Dr. Mildred Stahlman, a pioneering physician who helped save the lives of premature infants for decades and paved the way for modern neonatology, aiding countless babies born too early, died on July 27 at her home in Nashville, Tennessee. She was 99.

In the early 1950s, Dr. Stahlman, a pediatric cardiologist, was asked to care for a premature infant who struggled to breathe and was thought to be dying. This baby was Martha Lott, who credits Dr. Stahlman with saving her life. Working with limited resources, Dr. Stahlman placed Lott in an iron lung, a machine that helped her breathe and allowed her to recover.

This success led to further research and the launch of new treatments for respiratory lung diseases, a leading killer of premature babies. Dr.
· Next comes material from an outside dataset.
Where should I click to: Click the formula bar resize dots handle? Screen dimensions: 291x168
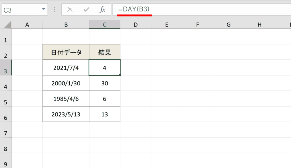(55, 9)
Stahlman used her knowledge of lung physiology to study the effects of lung disease on lambs, which helped advance the use of surfactants, a substance that aids in lung expansion and function. Her work in the 1960s and 1970s helped to transition negative pressure tanks, which can be painful for infants, to more gentle positive pressure machines.
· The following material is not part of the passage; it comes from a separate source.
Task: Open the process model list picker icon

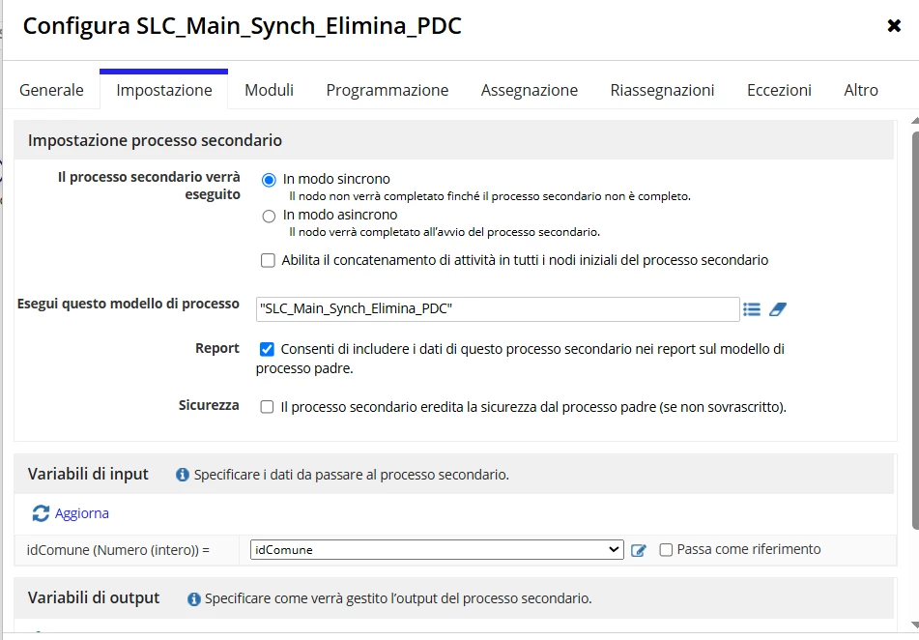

Dr. Stahlman was a leader in the field of neonatology, serving as the director of the division of neonatology at Vanderbilt University from 1961 to 1989. She was known for her rigorous attention to detail and fierce dedication to her patients and students, which was both inspiring and intimidating to her mostly male colleagues, despite her small stature.

In addition to her medical research and clinical work, Dr. Stahlman was also concerned with the impacts of poverty and profit-driven models of medical care on public health, especially when it came to prematurity. She was a pioneer in the field of follow-up therapy for premature babies, checking on them into toddlerhood to monitor their development.
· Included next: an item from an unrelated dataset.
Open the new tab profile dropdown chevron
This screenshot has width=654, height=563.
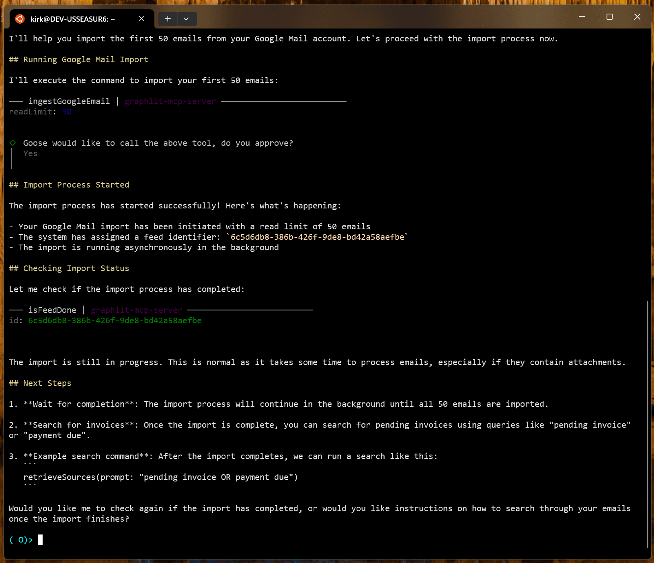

Dr. Stahlman was born in Nashville in 1922 and graduated from Vanderbilt University in 1943, among only three women of 47 students in her class. She later graduated from Vanderbilt Medical School in 1946. She served as president of the American Pediatric Society from 1984 to 1985 and received numerous awards for her work.

Dr. Stahlman was Martha Lott's godmother and remained close to her throughout her life. Today, Lott is a nurse at Vanderbilt University Medical Center, the same place where she was saved as an infant. Dr. Stahlman's work has saved countless lives and continues to resonate in the medical field today.